JAWS - a 21st century cautionary tale.

This morning the phone rang at 8 am from an anxious local owner of an epileptic middle aged male German Shepherd named Jaws. Jaws is an impressive beast, the owner and all too often user of a set of good canine incisors and carnassials. He is therefore aptly named and his visits to the clinic are often an occupational hazard for the Vets and Nurses at Groome PetVets. Jaws' epileptic condition is compounded by the occasional bout of owner amnesia when it comes to giving the vital daily phenobarbital tablet to control Jaws' seizures.
His lady owner had been in hospital herself for two days, communications had missed a link at home in her absense, tablets had run out and the all important run to the vets for phenobarb was forgotten. So it was that I arrived out to find jaws prowling the garden in a state of semi-seizure, drooling and rolling his eyes -werewolf like- around his head as he staggered in the twilight zone between fits. Meanwhile the terrified family watched from the safety of the kitchen window too scared to venture out,knowing that Jaws normal truculence had a history of being exacerbated by epilepsy-induced disorientation in the post-seizure phase.
Armed with a plate of tranquilliser- laced dog food I ventured into the garden. The slight knot in my stomach reinforced my imagining of Richard Dreyfuss in a small boat on still water in the quiet moment before the shark struck, as I paused and met Jaws gaze. I could even hear the threatening two note musical pattern made famous by Spielbergs eponymous 1975 movie.

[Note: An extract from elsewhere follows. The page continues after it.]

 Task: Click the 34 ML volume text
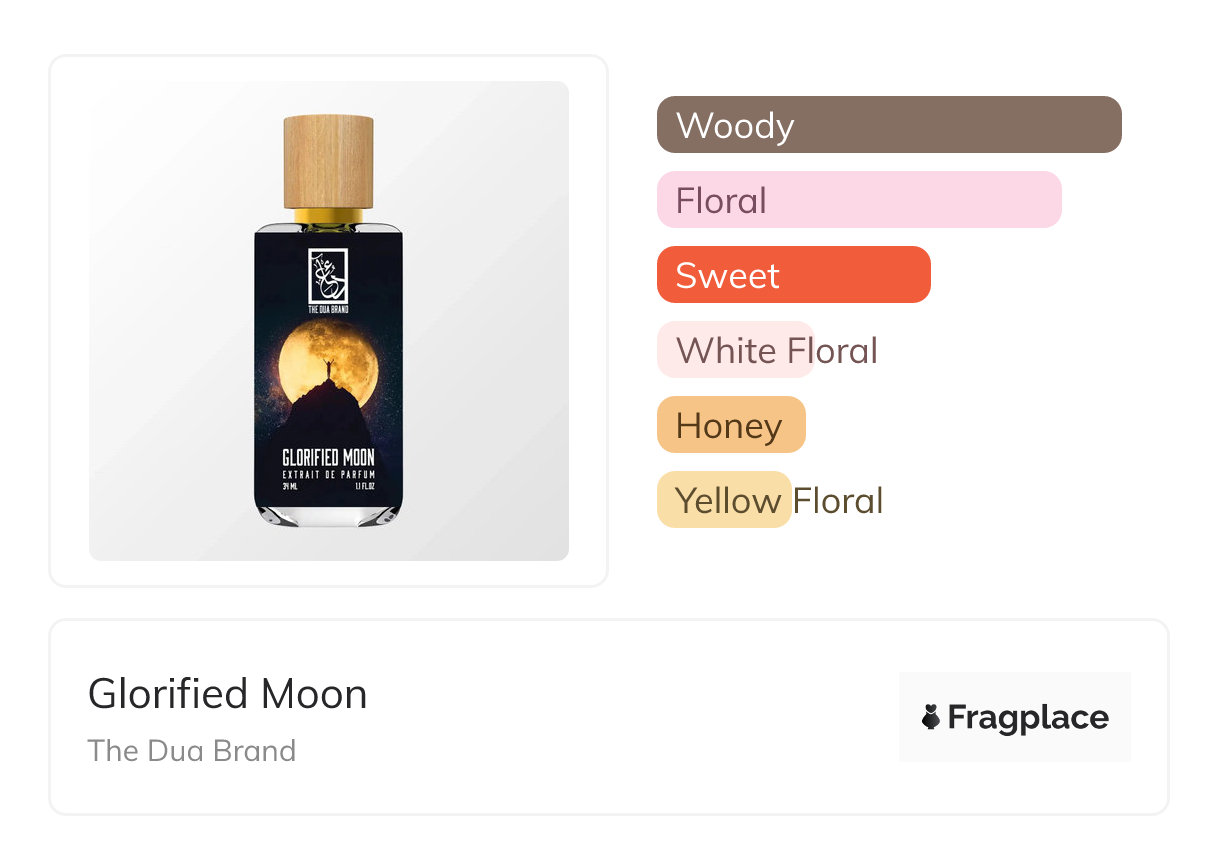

Luckily in this instance blood stain was avoided. Jaws did not prove to be a shark in wolf's clothing but simply a hungry dog who remembered he had missed breakfast.
Ten minutes after devouring his bowl of medicated food, Jaws was calmly snoozing as I administered his appropriate epilepsy medication.

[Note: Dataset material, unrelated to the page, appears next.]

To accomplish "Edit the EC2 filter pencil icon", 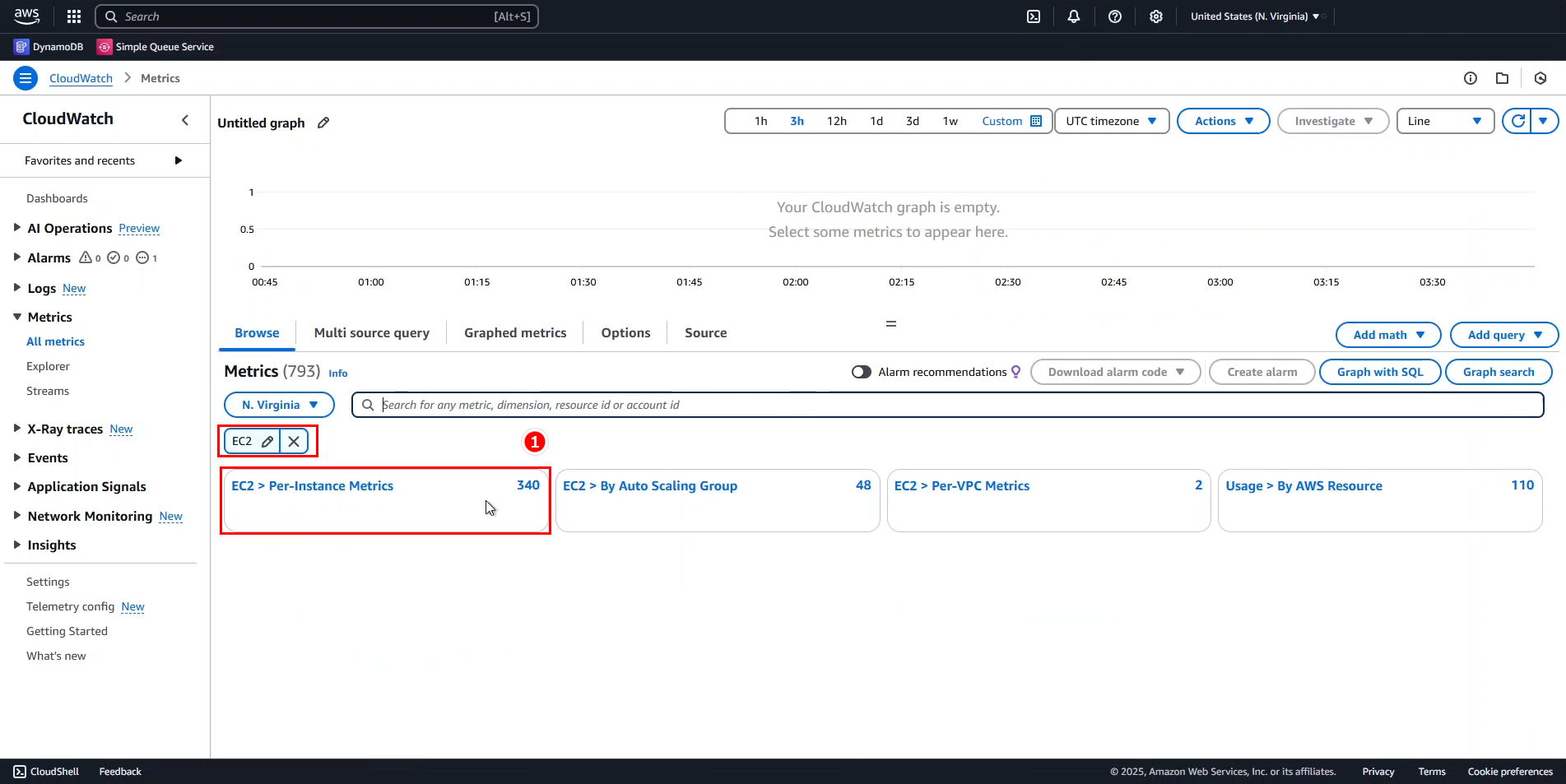I will pyautogui.click(x=267, y=442).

A relieved family promised vigilance in therapeutic compliance in future!

Monday, May 4, 2009

A Case of misplaced affection

In the last two years or more of running my pets corner feature on Midlands radio I have been struck by the amount of queries relating to animal behaviour and training-not Veterinary medicine issues. These are the areas that vets arent formally educated to deal with but will learn by their own interest and experience at the cutting edge of animal science.
Some of the issues that crop up require a degree in Psychology, not Veterinary,and a liberal helping of innovation.

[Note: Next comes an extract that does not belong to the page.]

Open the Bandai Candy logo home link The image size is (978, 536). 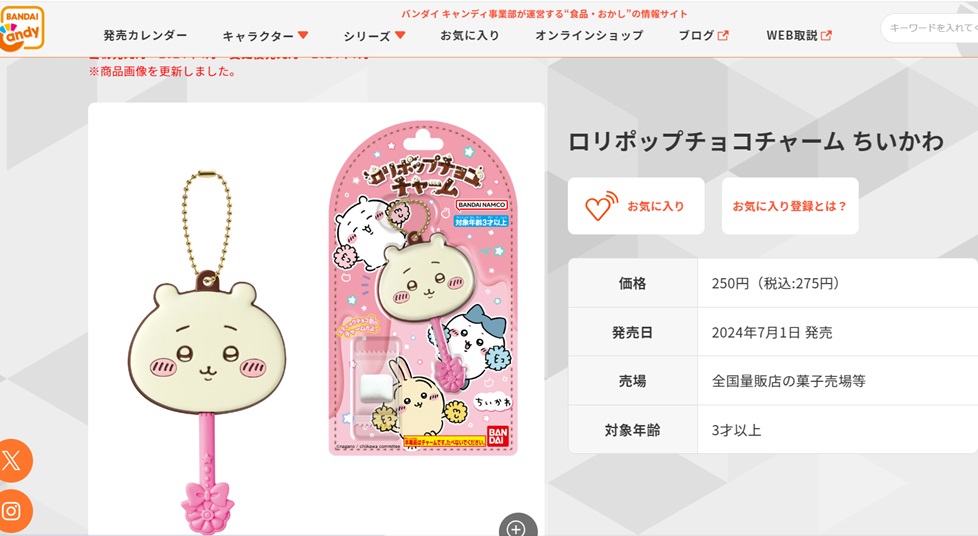[x=22, y=28]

We had a young male labrador recently who demolished and swallowed a stiletto. This was diagnosed by x ray- showing the four inch heel clearly lodged in the stomach. The cost of the enterotomy procedure to remove this half shoe was - I was reliably informed by the irate lady owner - matched only by the cost of buying a new pair of shoes to match the new outfit for ladys day at punchestown. Brucie's next trick was to swallow an equally expensive silk stocking complete with suspender clip- fortunately this did emerge out the other end with the help of liquid paraffin .
This adventurous if somewhat deviant Labrador was christened Brucie the Canine Cross Dresser by the staff of Groome PetVets. Undoubtedly this behaviour would be a nightmare for any owner and illustrates the difficulties antisocial animal behaviour can cause. The simple common sense solution we proposed was neutering to calm young Bruces ardour and to ban him from the house. His owner invested in decent outdoor fenced and secure paddock area and both are now happy with the new arrangement.